-- Start Selected extract --

# Shot in the dark: Shawm



## M. LeRenard (May 2, 2008)

Somehow I feel that this thread is going to end up with zero replies, but...
I bought a shawm on my recent excursion into Morocco, and was expecting to be able to easily find a fingering chart for it.  Well, that's not the case: don't think many people play the damn thing anymore, and those who do are traditional musicians from countries like... Morocco, and so learn how to play it from other folks who can play it.
And the other issue is that I'm not exactly certain what kind of shawm it is (alto, tenor, whatever kinds of shawm there happen to be).  So my two questions are:
1)Based on the attached picture, what the hell is this thing I bought?
2)Does anyone on this forum know how to play it, and could you send me a fingering chart?

Thanks a million if anyone can answer even one of those questions.  I don't want to have to end up buying a 'how to play' book so I can learn this thing.


----------



## Toraie (May 2, 2008)

Info's really the only thing I have, sorry. And this is from my own knowledge.

Shawm's a woodwind/reed instrument from the Medieval Age, and so it has a pretty annoying, shriek-y, piercing LOUD AS HELL sound. I don't know if it's originally Moroccan (even though it's kinda not really Europe, where the Medieval Age was), but they may still use it in the music.

Final Fantasy Crystal Chronicle did some heavy Medieval music research and based its OST off of it, so some of its soundtrack's songs have a shawm playing somewhere.

For fingering, it occurred to me that, since they still make it, they might have 'modernized' it somehow and added similar fingerings to, oh, the recorder, since they're essentially the same shape.  If you have another instrument of definite pitch (i.e. piano) you can try recorder fingerings and see if they match.

Alto and Tenor are based on pitch, and relatively, size, so you won't really know until you know its register.

Bet this is more than you expected, if not entirely helpful.


----------



## M. LeRenard (May 2, 2008)

It's originally Arabic, but the Europeans who ventured down there during the Crusades picked it up.  And yes... it is quite loud, because it's meant to be an open air instrument.  There's also a Chinese version called the _suona_, which is still used in modern Chinese compositions as a lead instrument (sometimes mimicking bird calls).
The guy I bought this one from told me it was a kind of shawm, and it's a lot like what the snake charmers in the Jemaa Al-Fna were playing.  When I blow in the thing, it sounds fairly mellow actually, until I cover up the bottom most holes, at which point it ups a register and turns more shawm-y.  I don't really know why it does that, so something tells me I'm just not doing something right.

A piano and recorder fingerings are a good idea, but I don't have a piano (or any other instrument I could use to tune it, either) with me.  If worse comes to worst, though, I guess I could always wait until I get back to the States and mess around with it using a tuner.  Seems like a pain in the arse, though.

As for Crystal Chronicles... I love that soundtrack.  I discovered the crumhorn from it, which is another instrument I plan to buy and learn someday.  But since the cheapest one I could find online was, like, $400, I think I'll wait on it.  This shawm, though, was more like $30, which I think is a great deal, especially since it's handmade.  It's just weird and hard to play, is all.


----------



## Toraie (May 2, 2008)

There are register-change keys on a clarinet, so why not shawms? :3 Prolly not doing anything _wrong_, you just don't know exactly what you _are_ doing.


----------



## M. LeRenard (May 2, 2008)

Maybe that's what those two oddly-placed holes at the bottom are for?
I dunno'.  It's amazing how complicated a hollow piece of wood can be if you don't what to do with it.


----------

-- End Selected extract --
-- Start Listing --

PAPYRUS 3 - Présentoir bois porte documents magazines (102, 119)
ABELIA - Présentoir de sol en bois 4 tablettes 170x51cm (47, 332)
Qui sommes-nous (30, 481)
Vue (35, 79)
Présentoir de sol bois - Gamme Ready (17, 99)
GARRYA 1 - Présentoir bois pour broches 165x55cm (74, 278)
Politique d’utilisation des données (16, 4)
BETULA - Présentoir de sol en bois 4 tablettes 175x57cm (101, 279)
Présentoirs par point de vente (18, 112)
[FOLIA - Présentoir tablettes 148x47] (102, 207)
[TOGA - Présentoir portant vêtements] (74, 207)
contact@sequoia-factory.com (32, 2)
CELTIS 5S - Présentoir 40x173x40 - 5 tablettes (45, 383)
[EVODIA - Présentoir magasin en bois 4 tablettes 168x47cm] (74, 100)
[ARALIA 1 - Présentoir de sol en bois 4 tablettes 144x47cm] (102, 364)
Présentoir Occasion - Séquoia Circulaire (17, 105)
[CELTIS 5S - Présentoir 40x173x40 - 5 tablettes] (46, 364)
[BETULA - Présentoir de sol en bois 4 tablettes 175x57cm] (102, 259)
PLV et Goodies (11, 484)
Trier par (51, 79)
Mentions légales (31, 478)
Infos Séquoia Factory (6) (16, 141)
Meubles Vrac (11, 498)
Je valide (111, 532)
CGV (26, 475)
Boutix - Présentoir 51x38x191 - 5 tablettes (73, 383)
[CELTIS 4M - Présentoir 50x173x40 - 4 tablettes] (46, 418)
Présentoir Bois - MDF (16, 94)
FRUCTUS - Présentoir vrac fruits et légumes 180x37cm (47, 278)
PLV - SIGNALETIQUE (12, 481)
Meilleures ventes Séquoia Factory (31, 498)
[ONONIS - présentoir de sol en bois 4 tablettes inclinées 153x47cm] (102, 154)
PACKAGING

-- End Listing --

**Problem requirements**
From the forum thread about the shawm, write out the passage that begins at the words "A piano and" and stops after "you _are_ doing.". The items here are separate material and have no connection to the forum thread about the shawm.

**The solution**
A piano and recorder fingerings are a good idea, but I don't have a piano (or any other instrument I could use to tune it, either) with me.  If worse comes to worst, though, I guess I could always wait until I get back to the States and mess around with it using a tuner.  Seems like a pain in the arse, though.

As for Crystal Chronicles... I love that soundtrack.  I discovered the crumhorn from it, which is another instrument I plan to buy and learn someday.  But since the cheapest one I could find online was, like, $400, I think I'll wait on it.  This shawm, though, was more like $30, which I think is a great deal, especially since it's handmade.  It's just weird and hard to play, is all.


----------



## Toraie (May 2, 2008)

There are register-change keys on a clarinet, so why not shawms? :3 Prolly not doing anything _wrong_, you just don't know exactly what you _are_ doing.